If the NBA isn’t even testing for it, than why not use it if you are a NBA player who wants to get stronger and doesn’t want to lift a ton of weights? The benefits of HGH are as good as steroids, and since the NBA doesn’t test for it, players can use it rampantly and nobody will know! With that being the case, the NBA really doesn’t have all that hard of a drug testing policy!
They’re trying to appeal to both the players who don’t want stringent testing, and the fans/media who want to make sure it’s being policed. You can’t have it both ways. You have to either stomp it out, and be sniffing blood, and actually catch the players who do it because you really hate the thought of steroids being used, or you have to let it go and admit that you really don’t care if they are used. But being in this middle ground where you care enough about it to set up a measly little plan to stop PEDs, but not enough to actually get it to work and stomp it out of your sport is ridiculous and fraudulent.
They have to know that we can see that the NBA players are getting more athletic and it has to be partly because of PEDs. The NBA is caught in this ugly web where they feel like society is pressuring them to have a drug testing policy that they really don’t want to police.
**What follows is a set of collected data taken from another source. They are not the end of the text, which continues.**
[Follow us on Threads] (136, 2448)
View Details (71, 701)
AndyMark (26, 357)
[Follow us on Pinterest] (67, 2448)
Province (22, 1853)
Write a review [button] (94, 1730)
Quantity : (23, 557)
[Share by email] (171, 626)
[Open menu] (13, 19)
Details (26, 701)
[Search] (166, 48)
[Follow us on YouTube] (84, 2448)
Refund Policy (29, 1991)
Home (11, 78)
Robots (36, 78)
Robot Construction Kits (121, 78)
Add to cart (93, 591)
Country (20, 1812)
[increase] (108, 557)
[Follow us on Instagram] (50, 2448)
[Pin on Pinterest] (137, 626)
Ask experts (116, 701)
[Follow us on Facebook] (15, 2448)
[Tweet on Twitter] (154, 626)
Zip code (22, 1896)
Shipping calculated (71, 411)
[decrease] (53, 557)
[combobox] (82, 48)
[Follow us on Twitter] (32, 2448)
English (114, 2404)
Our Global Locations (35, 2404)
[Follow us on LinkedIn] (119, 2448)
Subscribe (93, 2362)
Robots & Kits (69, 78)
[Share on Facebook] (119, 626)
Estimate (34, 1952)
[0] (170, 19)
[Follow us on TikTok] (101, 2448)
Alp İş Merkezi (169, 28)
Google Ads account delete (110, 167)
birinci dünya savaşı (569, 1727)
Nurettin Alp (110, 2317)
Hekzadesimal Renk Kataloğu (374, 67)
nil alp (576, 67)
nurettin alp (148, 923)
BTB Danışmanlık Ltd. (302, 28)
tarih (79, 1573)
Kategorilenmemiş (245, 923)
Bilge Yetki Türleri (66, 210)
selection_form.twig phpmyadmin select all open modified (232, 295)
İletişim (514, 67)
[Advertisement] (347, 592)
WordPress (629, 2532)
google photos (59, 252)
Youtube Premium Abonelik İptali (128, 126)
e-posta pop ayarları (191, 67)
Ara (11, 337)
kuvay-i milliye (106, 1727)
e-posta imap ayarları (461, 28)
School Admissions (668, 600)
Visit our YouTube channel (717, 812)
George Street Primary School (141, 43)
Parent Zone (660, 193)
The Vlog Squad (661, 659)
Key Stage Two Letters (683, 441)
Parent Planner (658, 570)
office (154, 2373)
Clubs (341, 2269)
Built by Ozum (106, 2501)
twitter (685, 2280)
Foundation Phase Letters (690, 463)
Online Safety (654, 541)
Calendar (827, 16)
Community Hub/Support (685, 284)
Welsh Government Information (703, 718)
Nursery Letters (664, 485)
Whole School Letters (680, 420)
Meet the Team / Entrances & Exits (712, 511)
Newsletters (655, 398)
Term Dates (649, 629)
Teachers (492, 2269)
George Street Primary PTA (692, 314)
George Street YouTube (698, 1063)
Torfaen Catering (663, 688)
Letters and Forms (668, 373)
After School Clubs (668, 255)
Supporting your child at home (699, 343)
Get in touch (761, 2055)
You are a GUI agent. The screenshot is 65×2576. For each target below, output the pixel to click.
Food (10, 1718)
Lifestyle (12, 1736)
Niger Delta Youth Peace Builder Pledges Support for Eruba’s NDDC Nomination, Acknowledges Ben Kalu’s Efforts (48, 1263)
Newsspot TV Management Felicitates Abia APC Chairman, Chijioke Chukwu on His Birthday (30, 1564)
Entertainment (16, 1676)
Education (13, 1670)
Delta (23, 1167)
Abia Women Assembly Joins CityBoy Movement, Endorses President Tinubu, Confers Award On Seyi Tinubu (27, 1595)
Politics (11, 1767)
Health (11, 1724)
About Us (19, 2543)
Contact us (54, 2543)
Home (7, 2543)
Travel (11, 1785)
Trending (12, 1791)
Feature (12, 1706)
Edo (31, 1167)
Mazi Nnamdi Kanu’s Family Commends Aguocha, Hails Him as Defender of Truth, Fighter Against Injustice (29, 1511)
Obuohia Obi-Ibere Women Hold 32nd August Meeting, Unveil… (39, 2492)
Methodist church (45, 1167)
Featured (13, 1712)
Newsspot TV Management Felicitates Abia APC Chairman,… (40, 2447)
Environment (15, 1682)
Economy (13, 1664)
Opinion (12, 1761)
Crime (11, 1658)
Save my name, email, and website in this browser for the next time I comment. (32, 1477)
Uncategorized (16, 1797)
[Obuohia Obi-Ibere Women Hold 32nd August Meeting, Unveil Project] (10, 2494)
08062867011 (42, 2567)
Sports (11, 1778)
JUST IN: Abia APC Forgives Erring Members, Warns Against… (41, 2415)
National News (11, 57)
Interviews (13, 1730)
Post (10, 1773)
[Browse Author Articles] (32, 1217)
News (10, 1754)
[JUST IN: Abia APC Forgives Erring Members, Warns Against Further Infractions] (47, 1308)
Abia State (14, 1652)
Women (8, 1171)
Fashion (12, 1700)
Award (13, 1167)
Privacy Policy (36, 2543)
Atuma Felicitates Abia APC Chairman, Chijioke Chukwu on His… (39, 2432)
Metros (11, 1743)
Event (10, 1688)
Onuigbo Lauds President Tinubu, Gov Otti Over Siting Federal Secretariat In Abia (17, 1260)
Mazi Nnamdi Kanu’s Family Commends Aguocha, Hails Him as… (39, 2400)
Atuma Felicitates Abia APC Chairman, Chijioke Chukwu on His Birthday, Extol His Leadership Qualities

It’s there in the rulebook, but it can’t possibly get all that enforced. This comes from the top. The top (David Stern) has spoken, and said it’s not a concern or a problem. With that being said, it means that the bottom isn’t doing its job to police the drug problem. They are halfway up the building in an elevator right now. Where they are right now isn’t the right destination. Going up the elevator means having to really come down hard on a whole bunch of athletes, which isn’t fun to do. Going down the elevator means that they abandon all policy and just trust in their players to be honest or simply allow it to be apart of the game, but believe that their players won’t take drugs because they won’t gain from the use of the drugs. Those are their two options.
I would finally conclude with what I personally think the NBA should do about the drug issue. They need to test for everything at least 4 times a year and make it random. They need to do the blood testing for HGH, and also the tests for steroids as well as other drugs. The NFL and MLB are tightening up their programs, and it’s time that the NBA does as well. As long as the NBA does not test for HGH, then they really aren’t where they are supposed to be. Right now, all they have is a program that tests for only some of the stuff that they should be testing for. They need to get on board and test for HGH and get this stuff cracked down on, and actually show that they want to stomp out PED use. But as of right now, they are standing in “No Man’s Land” with a policy that gets the critics off their back, and that’s it!

Reflection: As a Quick reflection on this topic, I learned a lot about the state of the NBA's PED policy, and was able to gain an opinion on it based off of my observations. It was really cool in my mind to be able to research a social issue that mattered to me and learn enough about it to be able to talk to others about it on a regular basis. It was really fun and exciting to do.